In today’s world, you may not know or be able to identify the decision makers anymore. Decisions are being made in committee and every one of those committee members are influenced by many others. It is becoming a very collaborative process. There are still people that carry more influence than others though it is not the perceived hierarchy that an organizational chart depicts. Rather, it is through a network of tangible and intangible deliverables, a network of value.
The conversation is at the heart of the Sales and Marketing process. Through the above mapping exercise, you should not be attempting to find a step by step process rather you should be identifying the conversation and interactions and prioritizing the moments of truths that take place. Just as Lean in the 3P process development process has moved away from stage gate reviews to an event, see blog post, Eliminate your Stage Gates in favor of Events, we need to make a similar move in sales and marketing. I prefer not to call it an event rather a conversation as I described in blog post, Sales and Service Planning with PDCA. A conversation of wiling participants who have demonstrated a willingness to address a job that needs to be done. This conversation has several paths one of discovery through CAPD and another through continuous improvement of PDCA. It is not restricted to a funnel that will limit participants and the sharing of knowledge.

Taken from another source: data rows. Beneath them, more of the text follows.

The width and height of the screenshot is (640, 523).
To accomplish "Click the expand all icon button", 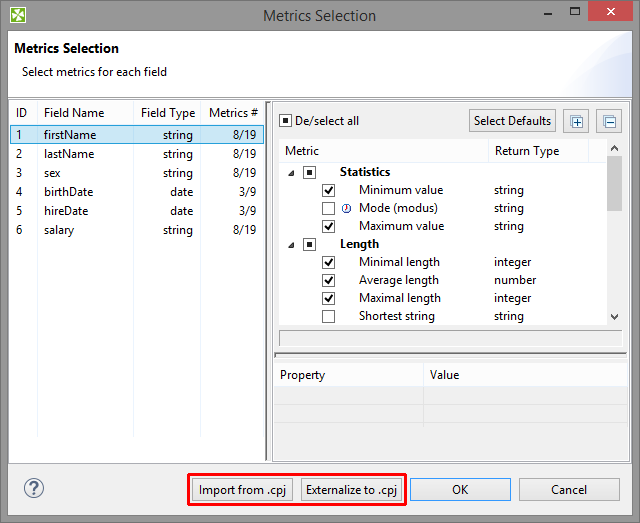I will 577,122.
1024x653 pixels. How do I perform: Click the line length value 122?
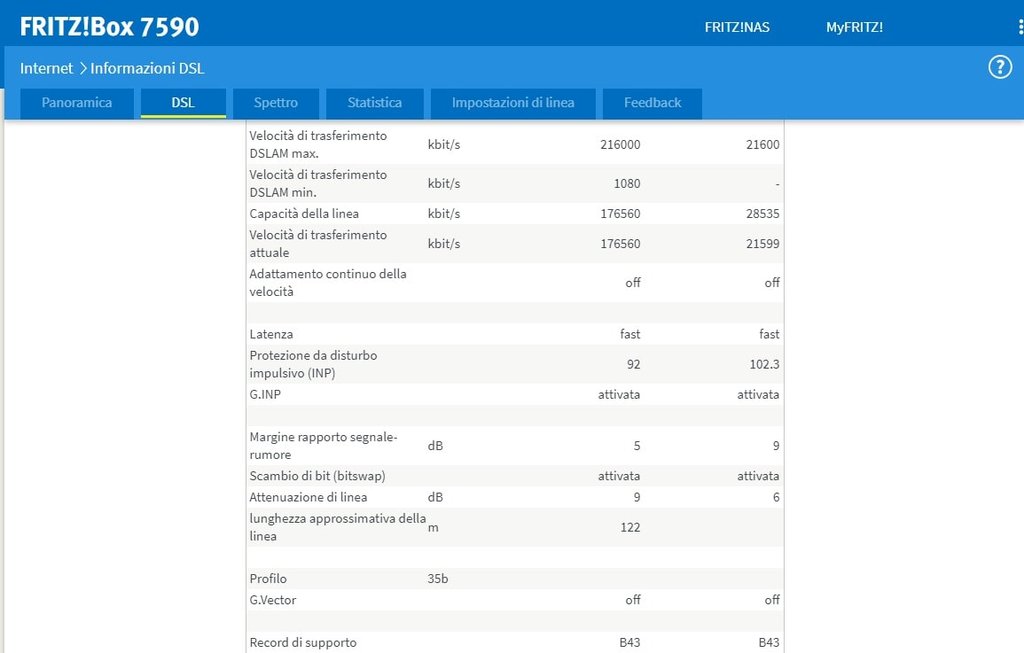click(x=629, y=527)
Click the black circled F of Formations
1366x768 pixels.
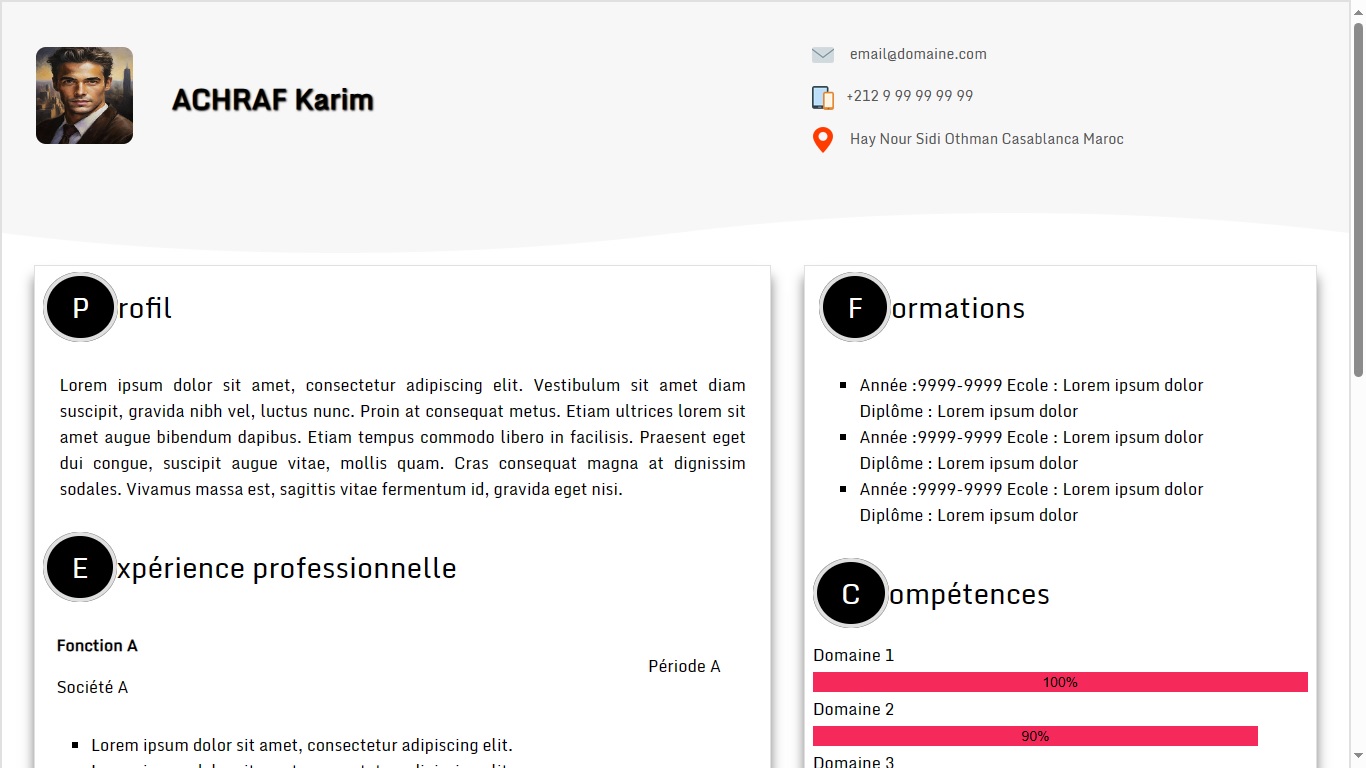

You may ask, how does that deliver sales? What is the ROI of the Lean Sales and Marketing? Dave Gray, discusses this type of hierarchy and sales structure in his new book, The Connected Company. He calls this structure a POD. In the book, he mentions a few companies like Amazon and 3M that operate in this manner. He also mentions Semco, a Brazilian conglomerate that has grown from $4 to $200 million or Rational who was acquired by IBM for 2.1 billion and others. Whether you call them Pods or Value Stream Teams it makes little difference. They are built through a clearly defined vision and supporting processes that empower them in the conversation they have with customers.